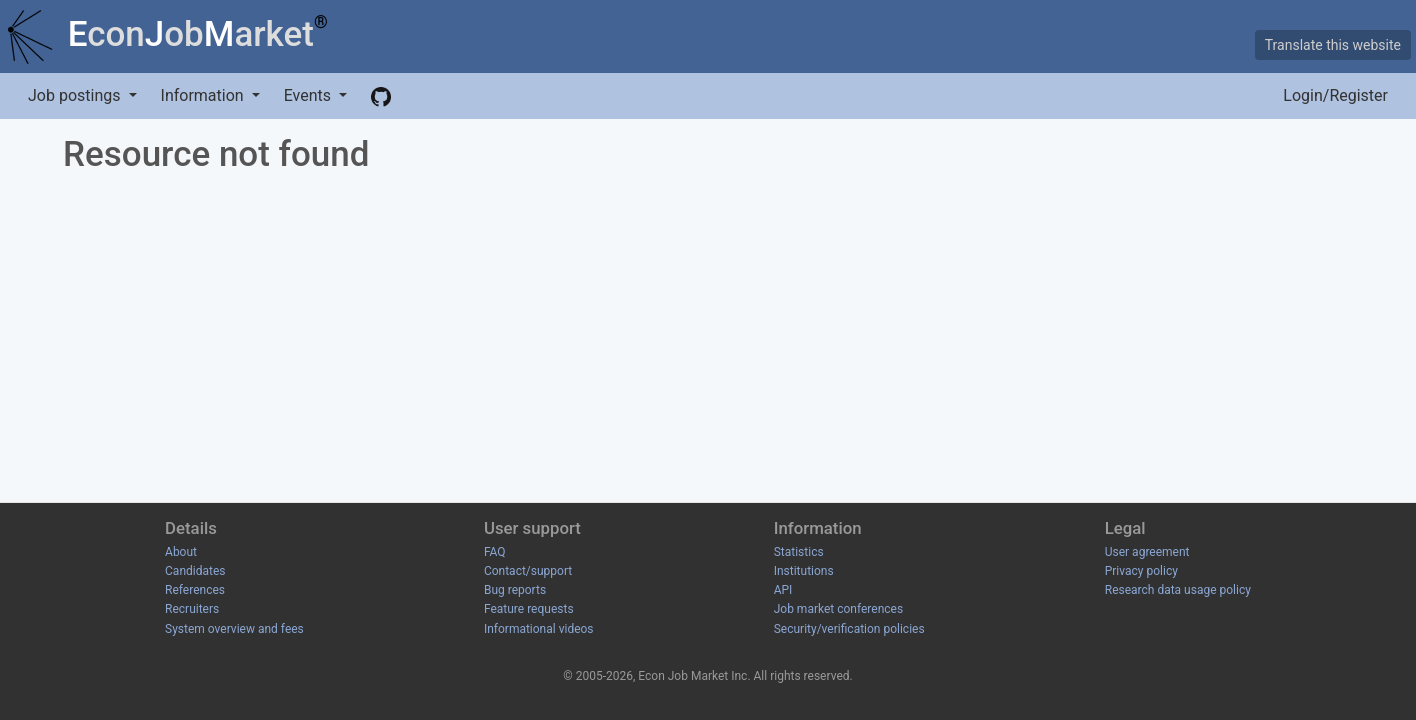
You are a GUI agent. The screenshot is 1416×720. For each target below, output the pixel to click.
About (181, 552)
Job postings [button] (76, 95)
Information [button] (204, 95)
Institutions (804, 571)
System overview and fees (234, 629)
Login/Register (1335, 95)
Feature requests (529, 609)
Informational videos (539, 629)
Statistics (799, 552)
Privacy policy (1141, 571)
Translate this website (1333, 45)
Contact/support (528, 571)
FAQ (495, 552)
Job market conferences (838, 609)
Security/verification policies (849, 629)
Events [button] (309, 95)
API (783, 590)
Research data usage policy (1178, 590)
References (195, 590)
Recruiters (192, 609)
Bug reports (515, 590)
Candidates (195, 571)
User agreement (1147, 552)
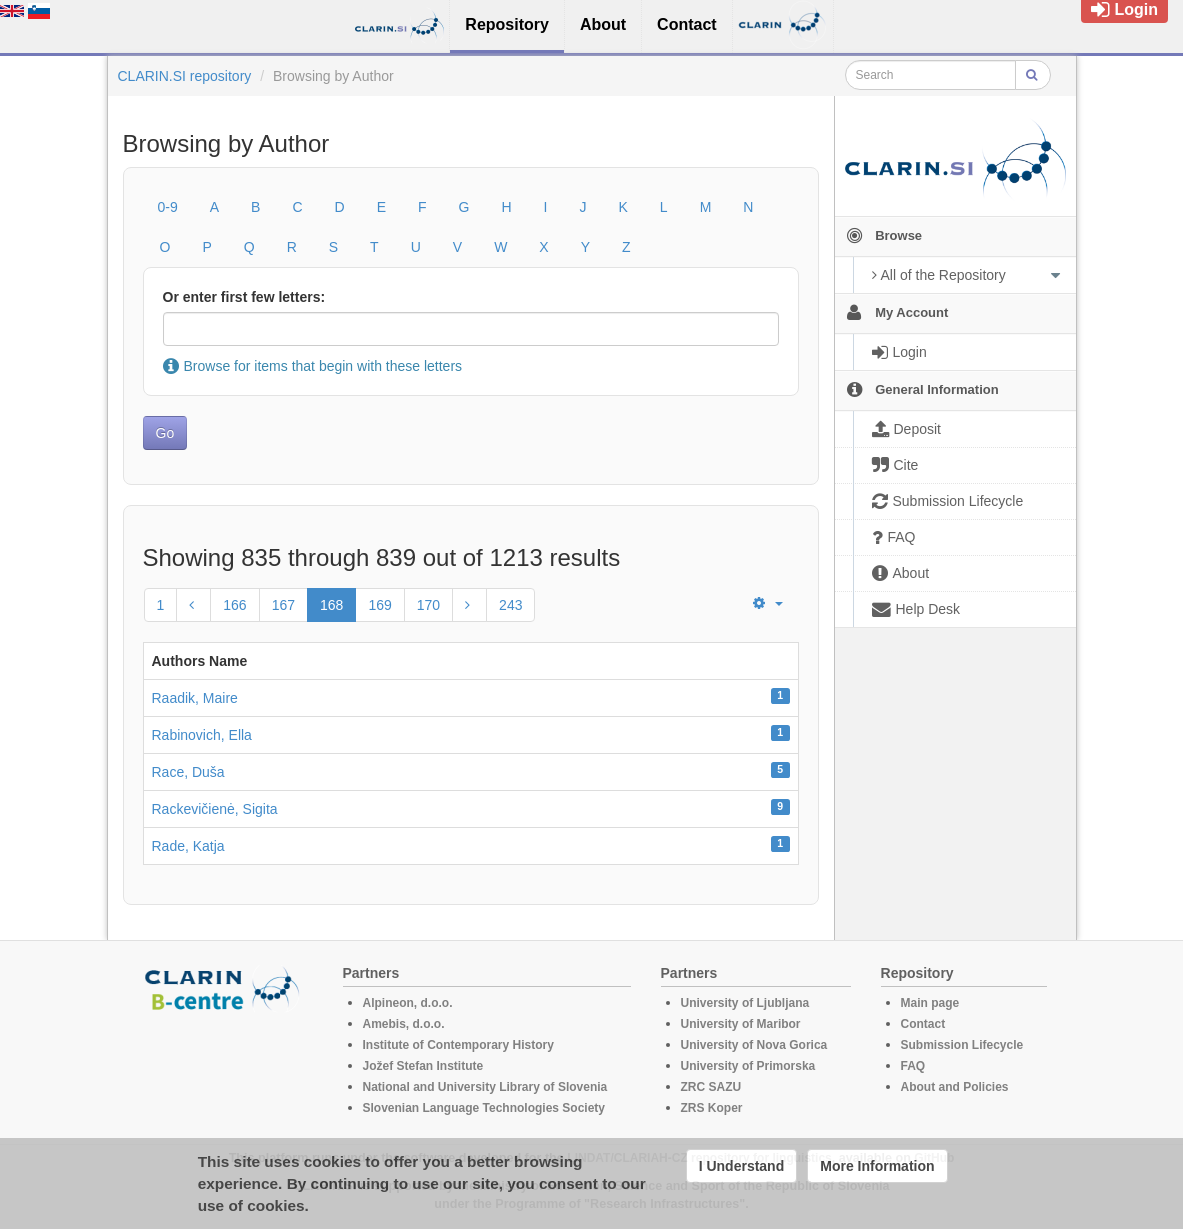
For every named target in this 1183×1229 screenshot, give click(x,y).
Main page (930, 1003)
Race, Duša (188, 772)
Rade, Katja (188, 846)
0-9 (168, 207)
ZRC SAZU (711, 1087)
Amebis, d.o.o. (404, 1024)
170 (428, 605)
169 (379, 605)
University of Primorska (748, 1066)
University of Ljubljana (745, 1003)
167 (283, 605)
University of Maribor (741, 1024)
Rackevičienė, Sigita (215, 809)
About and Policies (955, 1087)
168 (331, 605)
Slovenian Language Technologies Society (484, 1108)
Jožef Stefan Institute (423, 1066)
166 (234, 605)
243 (510, 605)
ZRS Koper (712, 1108)
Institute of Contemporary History (458, 1045)
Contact (923, 1024)
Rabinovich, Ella (202, 735)
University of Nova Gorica (754, 1045)
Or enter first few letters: (244, 297)
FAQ (913, 1066)
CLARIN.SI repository (185, 76)
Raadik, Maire (195, 698)
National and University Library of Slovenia (485, 1087)
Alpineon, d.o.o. (408, 1003)
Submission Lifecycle (962, 1045)
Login (1124, 9)
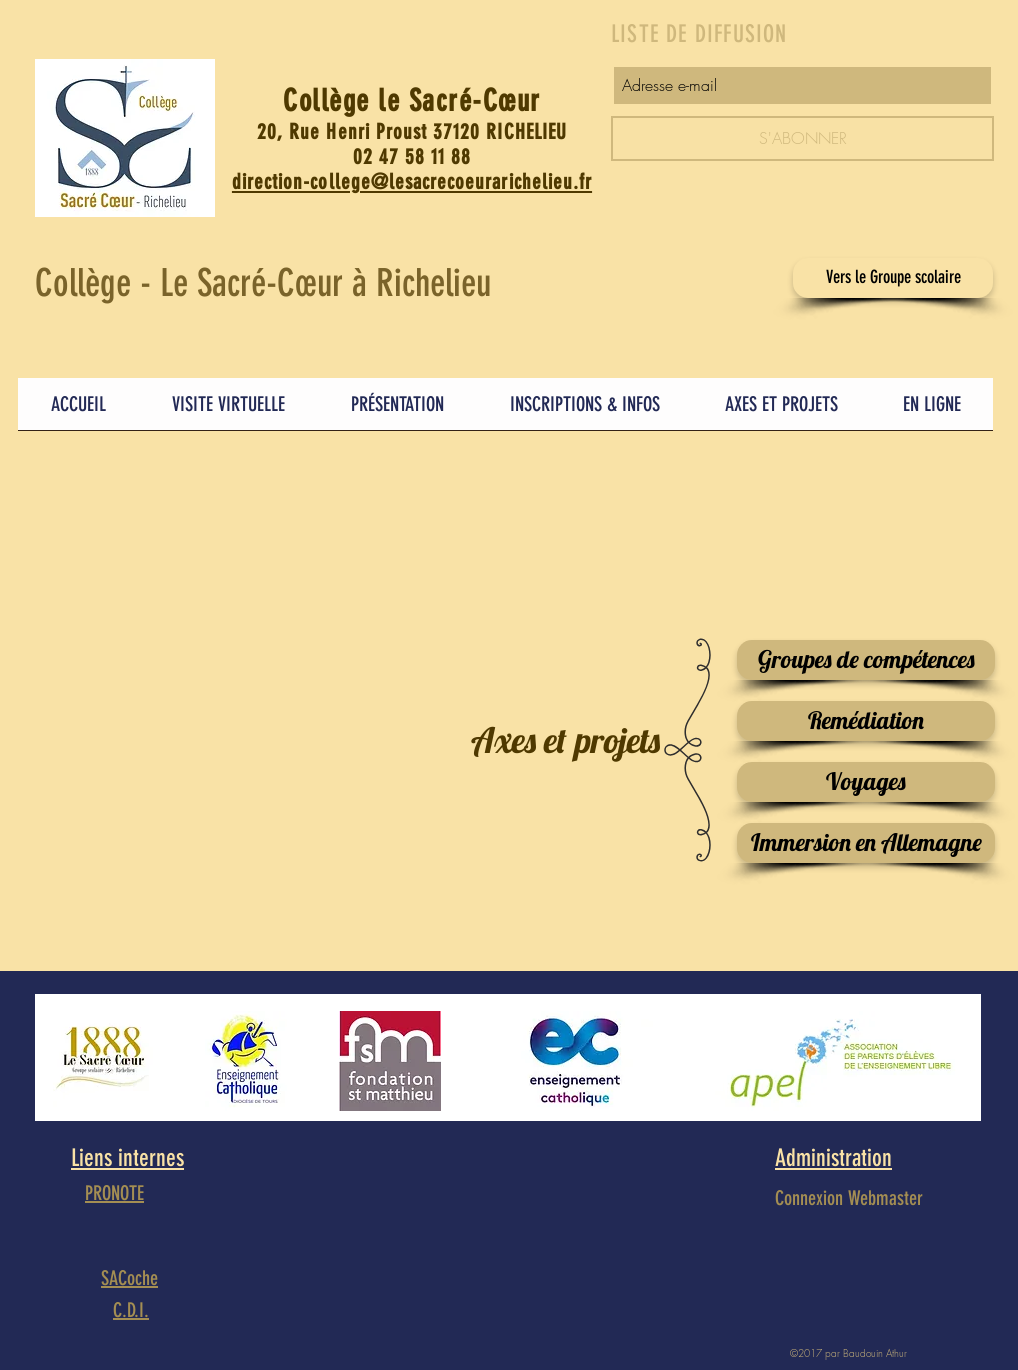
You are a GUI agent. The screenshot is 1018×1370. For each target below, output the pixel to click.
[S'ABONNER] (802, 138)
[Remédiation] (866, 721)
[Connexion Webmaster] (849, 1198)
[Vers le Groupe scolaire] (893, 278)
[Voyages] (866, 782)
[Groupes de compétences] (866, 660)
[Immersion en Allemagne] (866, 843)
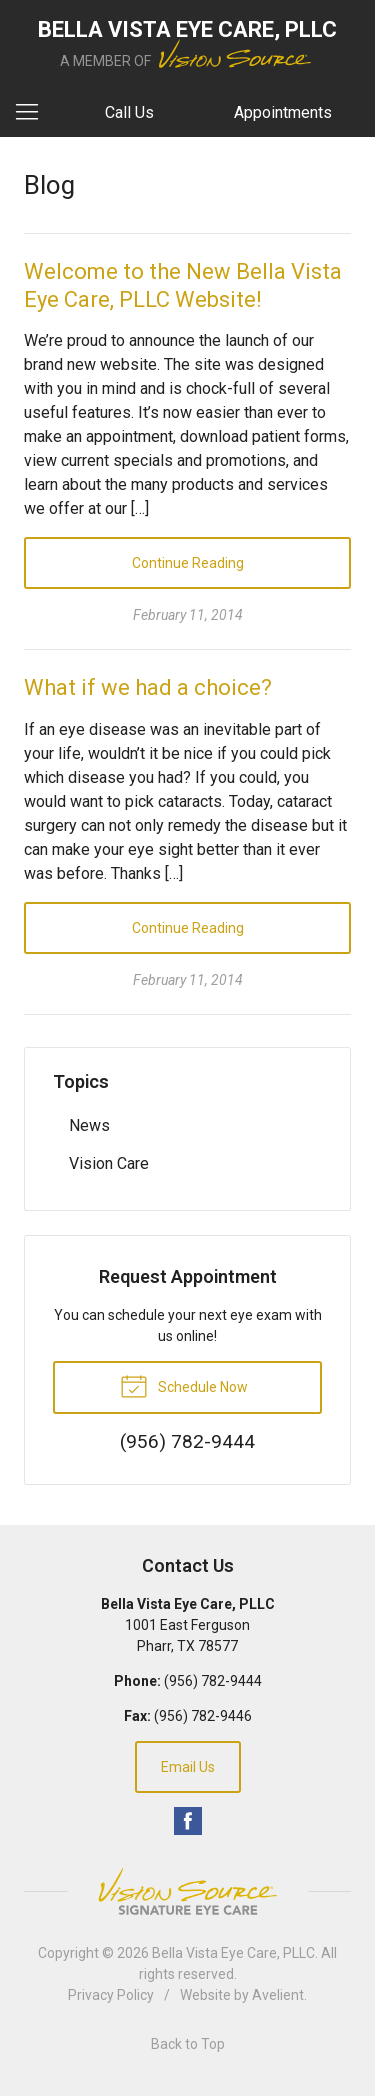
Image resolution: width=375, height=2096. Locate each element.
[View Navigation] (34, 113)
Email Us (188, 1767)
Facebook (188, 1821)
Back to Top (188, 2044)
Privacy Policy (111, 1995)
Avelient (278, 1995)
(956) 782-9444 (213, 1681)
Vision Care (109, 1163)
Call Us (129, 112)
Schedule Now (184, 1385)
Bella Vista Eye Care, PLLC (233, 1953)
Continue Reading (188, 563)
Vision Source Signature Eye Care (188, 1891)
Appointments (283, 112)
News (89, 1125)
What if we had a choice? (148, 687)
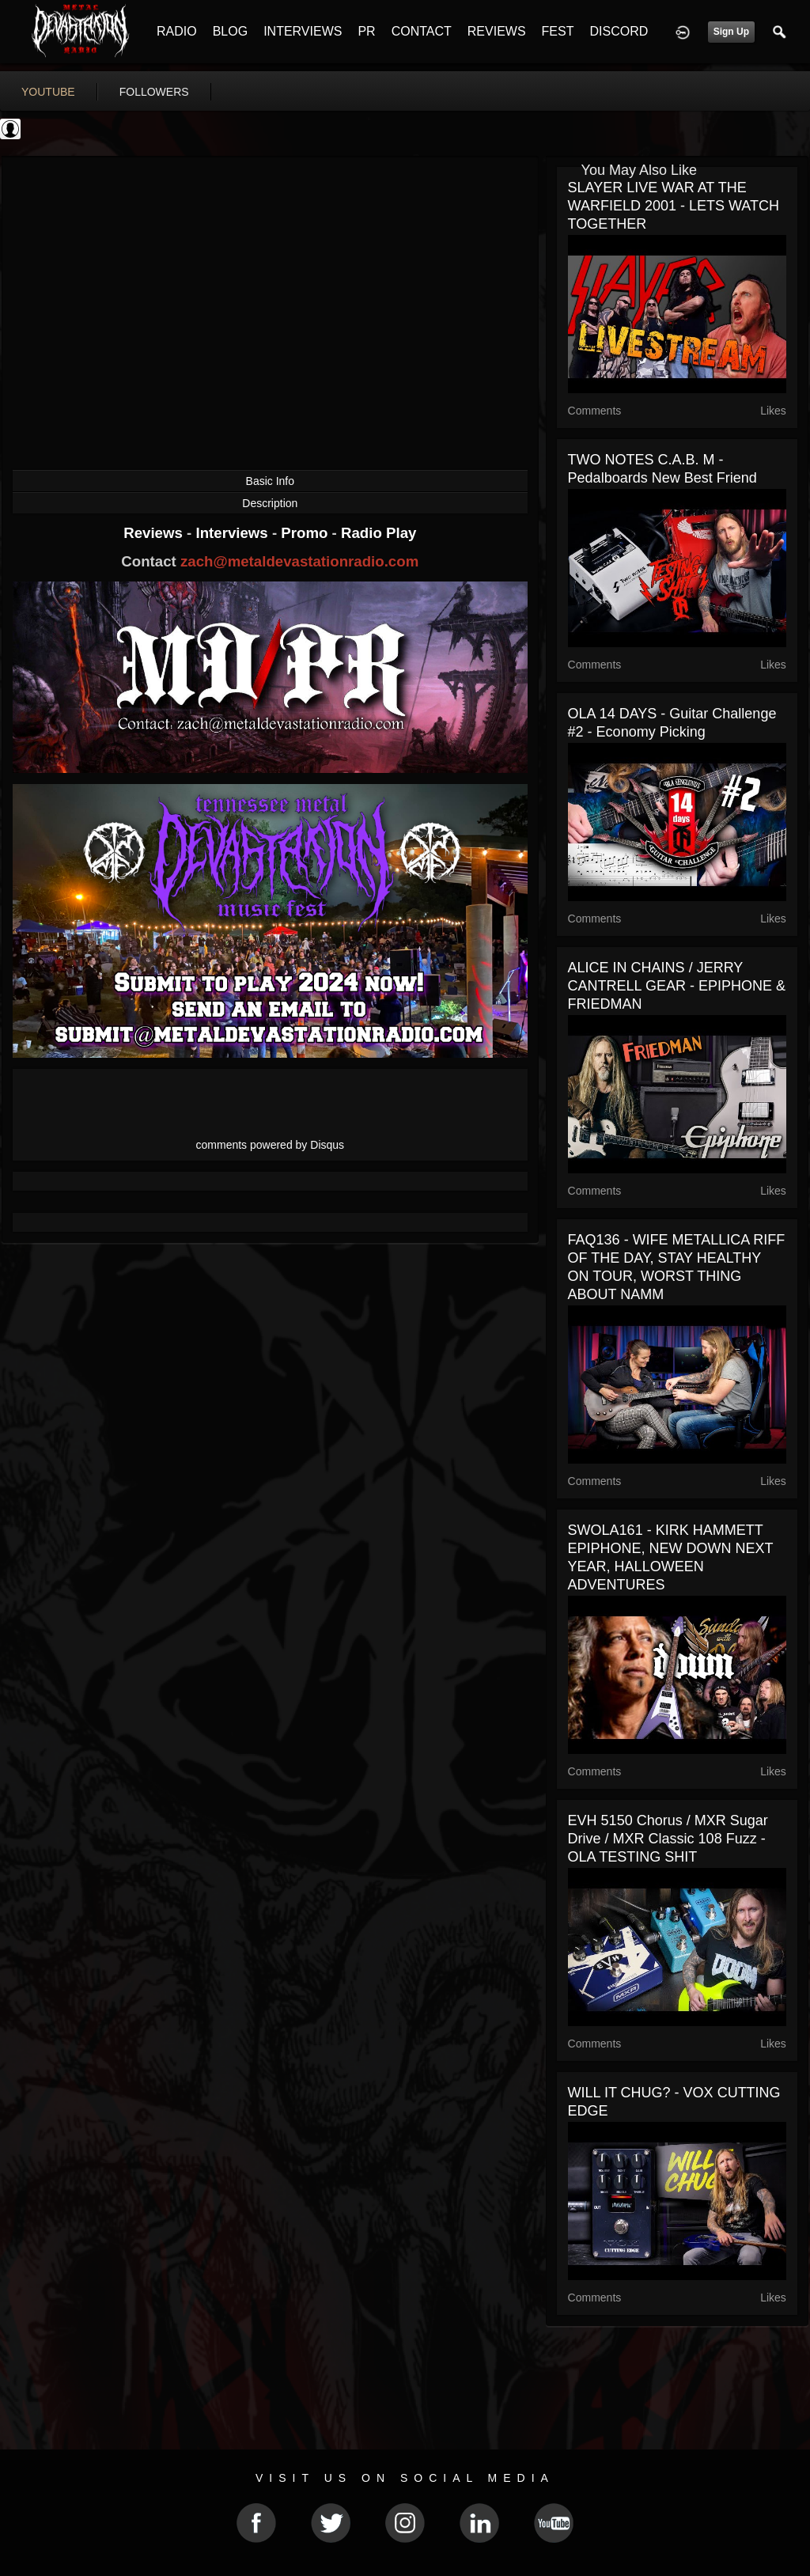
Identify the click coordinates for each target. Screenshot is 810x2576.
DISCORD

================

■ **Work to be completed**:
Reproduce the material word for word, from its beginning through the line containing "Avelient (278, 1995)", with both ends included. Omit the pictures.

■ **Result for this exercise**:
You are a GUI agent. The screenshot is 1416×720. For each target below, output the pixel to click.
About (181, 552)
Job postings [button] (76, 95)
Information [button] (204, 95)
Institutions (804, 571)
System overview and fees (234, 629)
Login/Register (1335, 95)
Feature requests (529, 609)
Informational videos (539, 629)
Statistics (799, 552)
Privacy policy (1141, 571)
Translate this website (1333, 45)
Contact/support (528, 571)
FAQ (495, 552)
Job market conferences (838, 609)
Security/verification policies (849, 629)
Events [button] (309, 95)
API (783, 590)
Research data usage policy (1178, 590)
References (195, 590)
Recruiters (192, 609)
Bug reports (515, 590)
Candidates (195, 571)
User agreement (1147, 552)
For every named target in this 1183×1229 screenshot, give click(x,y).
Main page (930, 1003)
Race, Duša (188, 772)
Rade, Katja (188, 846)
0-9 (168, 207)
ZRC SAZU (711, 1087)
Amebis, d.o.o. (404, 1024)
170 (428, 605)
169 (379, 605)
University of Primorska (748, 1066)
University of Ljubljana (745, 1003)
167 (283, 605)
University of Maribor (741, 1024)
Rackevičienė, Sigita (215, 809)
About and Policies (955, 1087)
168 (331, 605)
Slovenian Language Technologies Society (484, 1108)
Jožef Stefan Institute (423, 1066)
166 (234, 605)
243 (510, 605)
ZRS Koper (712, 1108)
Institute of Contemporary History (458, 1045)
Contact (923, 1024)
Rabinovich, Ella (202, 735)
University of Nova Gorica (754, 1045)
Or enter first few letters: (244, 297)
FAQ (913, 1066)
CLARIN.SI repository (185, 76)
Raadik, Maire (195, 698)
National and University Library of Slovenia (485, 1087)
Alpineon, d.o.o. (408, 1003)
Submission Lifecycle (962, 1045)
Login (1124, 9)
You are a GUI agent. The screenshot is 1018×1370. For each target below, output the pixel to click.
[S'ABONNER] (802, 138)
[Remédiation] (866, 721)
[Connexion Webmaster] (849, 1198)
[Vers le Groupe scolaire] (893, 278)
[Voyages] (866, 782)
[Groupes de compétences] (866, 660)
[Immersion en Allemagne] (866, 843)
Image resolution: width=375, height=2096. Locate each element.
[View Navigation] (34, 113)
Email Us (188, 1767)
Facebook (188, 1821)
Back to Top (188, 2044)
Privacy Policy (111, 1995)
Avelient (278, 1995)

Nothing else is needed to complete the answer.